I think that reasoning distracts from the real issue: creating a stable and an unstable branch incurs an administrative overhead, one which might simply be too much compared to the gain we'd have without that overhead because we could concentrate on other things (things which are still not implemented, such as a very large percentage of Win32 APIs).
I think people are overestimating the burden. The stable branch doesn't have to exist for long, it could even be for just a few weeks before a release so people can do testing, hunt down regressions and so on.
Linux (and all the other projects mentioned above) doesn't have such issues at all, since it sets its own pace (and thus has a well-defined current set of capabilities that are ALL implemented at any point in time), so it's well-justified to have stable/unstable there.
I don't think it's about features. It's more about buggyness, and having popular apps work. Having a stabilisation period where only regression fixes are allowed on a particular branch could help with that.
After all I don't think our Wine CVS is THAT broken/problematic (the test suite should help here, too! Why not improve that one for a change?), and if people want that extra bit of stability, then they're very well-advised to go with CXO (or do you want to deprive CodeWeavers of their well-earned money? ;-)).

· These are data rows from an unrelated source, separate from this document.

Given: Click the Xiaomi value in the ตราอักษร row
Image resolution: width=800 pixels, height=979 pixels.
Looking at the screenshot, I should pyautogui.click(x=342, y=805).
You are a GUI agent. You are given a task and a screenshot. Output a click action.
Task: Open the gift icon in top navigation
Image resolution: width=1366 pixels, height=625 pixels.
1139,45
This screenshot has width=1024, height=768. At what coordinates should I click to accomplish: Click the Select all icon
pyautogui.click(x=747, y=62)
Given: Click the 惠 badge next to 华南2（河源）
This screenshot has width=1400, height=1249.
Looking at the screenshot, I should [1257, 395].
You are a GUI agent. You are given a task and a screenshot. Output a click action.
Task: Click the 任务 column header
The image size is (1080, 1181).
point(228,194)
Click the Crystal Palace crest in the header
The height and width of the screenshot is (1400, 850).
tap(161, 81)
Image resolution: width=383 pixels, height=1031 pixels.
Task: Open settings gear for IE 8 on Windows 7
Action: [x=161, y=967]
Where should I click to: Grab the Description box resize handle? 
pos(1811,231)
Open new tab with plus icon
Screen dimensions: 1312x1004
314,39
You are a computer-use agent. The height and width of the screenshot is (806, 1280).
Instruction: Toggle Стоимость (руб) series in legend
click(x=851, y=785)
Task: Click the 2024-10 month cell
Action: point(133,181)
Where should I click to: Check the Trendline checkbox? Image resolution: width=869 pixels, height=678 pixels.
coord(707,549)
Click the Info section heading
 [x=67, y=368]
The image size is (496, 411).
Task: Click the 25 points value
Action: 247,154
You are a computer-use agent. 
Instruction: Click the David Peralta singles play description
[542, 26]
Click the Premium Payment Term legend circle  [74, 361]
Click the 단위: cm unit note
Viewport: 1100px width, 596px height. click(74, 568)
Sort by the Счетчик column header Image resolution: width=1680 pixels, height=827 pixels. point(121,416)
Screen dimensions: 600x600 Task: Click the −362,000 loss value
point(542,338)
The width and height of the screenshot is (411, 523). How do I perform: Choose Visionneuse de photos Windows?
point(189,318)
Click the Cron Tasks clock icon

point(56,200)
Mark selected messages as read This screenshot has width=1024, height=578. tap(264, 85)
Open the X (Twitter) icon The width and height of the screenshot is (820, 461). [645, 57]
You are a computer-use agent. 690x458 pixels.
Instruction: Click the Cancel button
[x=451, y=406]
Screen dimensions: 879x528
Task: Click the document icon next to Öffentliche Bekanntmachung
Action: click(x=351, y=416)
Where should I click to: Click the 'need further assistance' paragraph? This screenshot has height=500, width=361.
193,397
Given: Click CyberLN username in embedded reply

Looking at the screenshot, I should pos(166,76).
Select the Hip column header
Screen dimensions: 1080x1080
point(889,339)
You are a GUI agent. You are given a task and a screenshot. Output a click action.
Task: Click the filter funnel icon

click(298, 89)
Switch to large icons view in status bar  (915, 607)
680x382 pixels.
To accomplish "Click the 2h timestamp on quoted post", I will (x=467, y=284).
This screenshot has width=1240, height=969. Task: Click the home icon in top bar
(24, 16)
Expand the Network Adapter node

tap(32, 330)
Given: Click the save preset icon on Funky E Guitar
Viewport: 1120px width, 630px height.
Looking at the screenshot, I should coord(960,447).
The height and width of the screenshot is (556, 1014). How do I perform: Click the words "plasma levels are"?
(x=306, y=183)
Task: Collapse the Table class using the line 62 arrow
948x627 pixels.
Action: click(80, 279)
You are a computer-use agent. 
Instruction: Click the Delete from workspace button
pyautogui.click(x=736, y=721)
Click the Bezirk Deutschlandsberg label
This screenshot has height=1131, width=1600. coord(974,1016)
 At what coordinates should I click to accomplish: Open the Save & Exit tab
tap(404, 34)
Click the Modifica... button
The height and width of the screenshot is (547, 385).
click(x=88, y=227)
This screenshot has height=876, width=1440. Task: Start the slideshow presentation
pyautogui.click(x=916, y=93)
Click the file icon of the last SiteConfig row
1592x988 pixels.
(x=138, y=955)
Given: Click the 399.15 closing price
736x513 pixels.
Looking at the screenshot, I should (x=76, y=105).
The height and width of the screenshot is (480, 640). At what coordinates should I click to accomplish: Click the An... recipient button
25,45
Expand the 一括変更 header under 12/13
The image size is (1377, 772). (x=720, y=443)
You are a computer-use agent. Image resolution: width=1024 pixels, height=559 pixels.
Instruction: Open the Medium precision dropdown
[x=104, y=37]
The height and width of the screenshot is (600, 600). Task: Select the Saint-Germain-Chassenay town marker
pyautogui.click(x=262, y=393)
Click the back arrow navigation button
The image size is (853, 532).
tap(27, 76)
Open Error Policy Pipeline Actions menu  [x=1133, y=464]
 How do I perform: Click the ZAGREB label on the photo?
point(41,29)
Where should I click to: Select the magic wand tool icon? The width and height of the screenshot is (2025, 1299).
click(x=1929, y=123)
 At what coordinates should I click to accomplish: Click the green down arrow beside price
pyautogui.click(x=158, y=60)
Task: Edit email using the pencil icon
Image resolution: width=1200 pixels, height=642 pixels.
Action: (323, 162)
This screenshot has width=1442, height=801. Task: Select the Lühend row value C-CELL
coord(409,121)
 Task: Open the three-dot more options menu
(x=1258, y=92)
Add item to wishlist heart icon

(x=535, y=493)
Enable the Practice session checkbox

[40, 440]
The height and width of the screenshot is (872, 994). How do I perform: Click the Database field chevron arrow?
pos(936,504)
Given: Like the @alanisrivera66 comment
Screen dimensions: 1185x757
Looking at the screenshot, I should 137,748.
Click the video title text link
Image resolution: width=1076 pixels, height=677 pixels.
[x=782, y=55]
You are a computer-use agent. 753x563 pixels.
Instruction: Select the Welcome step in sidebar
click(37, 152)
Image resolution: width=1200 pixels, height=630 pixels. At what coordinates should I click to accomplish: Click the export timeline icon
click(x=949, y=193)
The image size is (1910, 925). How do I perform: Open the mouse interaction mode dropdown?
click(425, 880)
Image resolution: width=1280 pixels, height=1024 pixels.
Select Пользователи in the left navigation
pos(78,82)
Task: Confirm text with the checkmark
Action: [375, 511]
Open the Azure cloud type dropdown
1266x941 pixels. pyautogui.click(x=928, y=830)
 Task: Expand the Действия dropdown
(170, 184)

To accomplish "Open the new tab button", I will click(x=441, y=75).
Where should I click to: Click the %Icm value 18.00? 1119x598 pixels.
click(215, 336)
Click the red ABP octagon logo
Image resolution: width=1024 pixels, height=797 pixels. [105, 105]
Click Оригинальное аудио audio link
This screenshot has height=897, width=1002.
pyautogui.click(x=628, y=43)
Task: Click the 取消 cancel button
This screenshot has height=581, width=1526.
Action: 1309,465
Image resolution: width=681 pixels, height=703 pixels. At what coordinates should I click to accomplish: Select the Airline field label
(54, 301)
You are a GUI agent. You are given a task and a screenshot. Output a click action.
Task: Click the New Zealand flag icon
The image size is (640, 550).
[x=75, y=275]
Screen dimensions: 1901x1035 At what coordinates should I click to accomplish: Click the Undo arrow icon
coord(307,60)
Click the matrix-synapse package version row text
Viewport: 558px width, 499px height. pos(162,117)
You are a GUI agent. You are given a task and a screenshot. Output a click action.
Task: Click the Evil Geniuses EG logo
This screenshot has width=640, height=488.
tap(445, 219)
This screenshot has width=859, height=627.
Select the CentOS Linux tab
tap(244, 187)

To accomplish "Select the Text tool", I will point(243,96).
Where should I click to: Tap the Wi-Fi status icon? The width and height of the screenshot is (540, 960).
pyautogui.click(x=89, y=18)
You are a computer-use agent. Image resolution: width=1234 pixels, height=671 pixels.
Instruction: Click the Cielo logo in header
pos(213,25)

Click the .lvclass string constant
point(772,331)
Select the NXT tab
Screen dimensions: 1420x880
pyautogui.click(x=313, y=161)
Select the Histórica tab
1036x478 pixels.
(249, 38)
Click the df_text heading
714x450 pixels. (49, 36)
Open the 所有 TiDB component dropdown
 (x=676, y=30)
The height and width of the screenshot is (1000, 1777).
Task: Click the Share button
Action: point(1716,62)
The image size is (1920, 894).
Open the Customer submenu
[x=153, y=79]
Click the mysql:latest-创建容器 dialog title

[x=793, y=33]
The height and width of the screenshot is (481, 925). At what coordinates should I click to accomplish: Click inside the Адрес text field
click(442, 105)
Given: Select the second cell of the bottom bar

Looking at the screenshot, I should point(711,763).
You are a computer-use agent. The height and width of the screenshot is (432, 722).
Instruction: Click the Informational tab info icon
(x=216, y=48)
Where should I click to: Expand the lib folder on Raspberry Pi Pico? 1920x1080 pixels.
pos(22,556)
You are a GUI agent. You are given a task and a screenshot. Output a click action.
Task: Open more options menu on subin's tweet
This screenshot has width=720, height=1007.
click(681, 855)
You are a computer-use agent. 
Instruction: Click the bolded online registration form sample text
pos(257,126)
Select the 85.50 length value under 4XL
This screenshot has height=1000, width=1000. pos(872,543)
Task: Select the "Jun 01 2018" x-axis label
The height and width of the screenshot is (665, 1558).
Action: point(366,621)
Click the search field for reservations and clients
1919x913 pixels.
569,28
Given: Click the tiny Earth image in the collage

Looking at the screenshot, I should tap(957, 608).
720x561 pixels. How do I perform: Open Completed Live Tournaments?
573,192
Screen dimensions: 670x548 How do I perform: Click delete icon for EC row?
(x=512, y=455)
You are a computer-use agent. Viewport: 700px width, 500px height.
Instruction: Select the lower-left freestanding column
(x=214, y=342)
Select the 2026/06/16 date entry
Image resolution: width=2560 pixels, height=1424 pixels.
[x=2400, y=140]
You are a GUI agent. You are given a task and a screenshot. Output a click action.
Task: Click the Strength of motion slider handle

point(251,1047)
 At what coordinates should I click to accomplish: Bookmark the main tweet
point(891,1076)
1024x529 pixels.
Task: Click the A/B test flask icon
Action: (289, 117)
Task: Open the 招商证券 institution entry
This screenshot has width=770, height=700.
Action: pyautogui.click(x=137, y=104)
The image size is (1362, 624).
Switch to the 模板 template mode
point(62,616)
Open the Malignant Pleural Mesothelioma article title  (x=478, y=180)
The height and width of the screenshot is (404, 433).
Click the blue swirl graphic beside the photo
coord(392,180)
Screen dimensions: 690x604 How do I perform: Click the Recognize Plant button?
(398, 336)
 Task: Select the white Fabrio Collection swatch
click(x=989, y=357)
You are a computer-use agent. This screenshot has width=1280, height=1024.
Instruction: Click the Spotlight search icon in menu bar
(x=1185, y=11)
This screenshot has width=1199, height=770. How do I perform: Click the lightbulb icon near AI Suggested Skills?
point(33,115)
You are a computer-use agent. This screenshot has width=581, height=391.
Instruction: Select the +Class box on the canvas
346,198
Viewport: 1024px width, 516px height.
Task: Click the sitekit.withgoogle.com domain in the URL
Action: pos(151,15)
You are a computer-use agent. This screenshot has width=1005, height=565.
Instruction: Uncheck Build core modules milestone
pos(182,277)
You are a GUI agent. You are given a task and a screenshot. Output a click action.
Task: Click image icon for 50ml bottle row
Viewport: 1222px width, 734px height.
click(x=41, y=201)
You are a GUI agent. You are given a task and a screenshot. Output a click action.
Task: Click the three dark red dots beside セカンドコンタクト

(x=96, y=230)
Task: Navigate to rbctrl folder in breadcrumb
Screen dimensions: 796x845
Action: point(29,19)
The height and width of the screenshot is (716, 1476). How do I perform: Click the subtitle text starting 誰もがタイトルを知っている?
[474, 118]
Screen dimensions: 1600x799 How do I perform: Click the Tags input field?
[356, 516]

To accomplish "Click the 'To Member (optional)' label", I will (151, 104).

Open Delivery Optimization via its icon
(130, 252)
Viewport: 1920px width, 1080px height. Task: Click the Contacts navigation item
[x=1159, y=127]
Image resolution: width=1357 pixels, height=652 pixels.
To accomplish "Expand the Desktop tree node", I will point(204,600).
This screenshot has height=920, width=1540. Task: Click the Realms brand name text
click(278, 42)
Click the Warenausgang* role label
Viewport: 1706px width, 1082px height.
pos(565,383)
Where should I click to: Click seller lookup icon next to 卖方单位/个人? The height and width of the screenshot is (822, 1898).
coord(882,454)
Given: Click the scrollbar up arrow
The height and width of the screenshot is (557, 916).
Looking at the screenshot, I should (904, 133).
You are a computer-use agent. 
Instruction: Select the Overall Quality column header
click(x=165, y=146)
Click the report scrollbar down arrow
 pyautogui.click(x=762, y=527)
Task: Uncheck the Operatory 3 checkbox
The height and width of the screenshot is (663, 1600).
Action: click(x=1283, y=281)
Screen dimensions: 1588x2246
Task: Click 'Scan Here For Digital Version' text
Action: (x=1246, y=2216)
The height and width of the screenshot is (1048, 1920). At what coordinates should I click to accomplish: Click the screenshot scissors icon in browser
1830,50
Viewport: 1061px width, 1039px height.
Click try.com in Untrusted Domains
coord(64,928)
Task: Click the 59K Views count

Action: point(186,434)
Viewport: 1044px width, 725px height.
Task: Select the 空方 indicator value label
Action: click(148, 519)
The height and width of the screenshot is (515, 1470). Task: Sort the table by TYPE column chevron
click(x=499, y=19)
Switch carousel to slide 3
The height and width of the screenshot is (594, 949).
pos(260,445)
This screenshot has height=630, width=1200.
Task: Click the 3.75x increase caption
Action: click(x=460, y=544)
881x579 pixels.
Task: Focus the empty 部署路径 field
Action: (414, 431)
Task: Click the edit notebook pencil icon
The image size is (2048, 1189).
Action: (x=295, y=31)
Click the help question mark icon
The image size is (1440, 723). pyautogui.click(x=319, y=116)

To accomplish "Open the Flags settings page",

Hehe, of course not :) I'm not volunteering to do any of this, at least not right now! If Jeremy wanted to push Wine 0.9/1.0 forward then yes I'd be happy to work on it but right now I don't have the time, and what time I do have all goes on bugfixes and stabilisation for CrossOver.
Anyway. The fact that CrossOver is a successful product perhaps says something about the value of stable releases.
Even just thinking of the extra 700MB compiled code on my HDD resulting from two branches worries me a bit. ;-)
Nobody is saying you have to use it, I'm sure most kernel developers don't have both 2.4 and 2.6 installed at once.
Not to mention that I believe that the kernel and KDE projects have a drastically larger developer audience than Wine, so they can easily afford having some people do the branch maintenance.
No, it's just a matter of willpower. Even small projects can do stable/unstable releases. Indeed, KDE basically is just a collection of smaller projects.
So at this point in time I still think that doing stable/unstable branching would be the entirely wrong thing to do.
What point in time would it be the right thing to do?
For me, the right time is "whenever Jeremy says it is" :) But, with my community hat on, it's something that should be addressed at some point.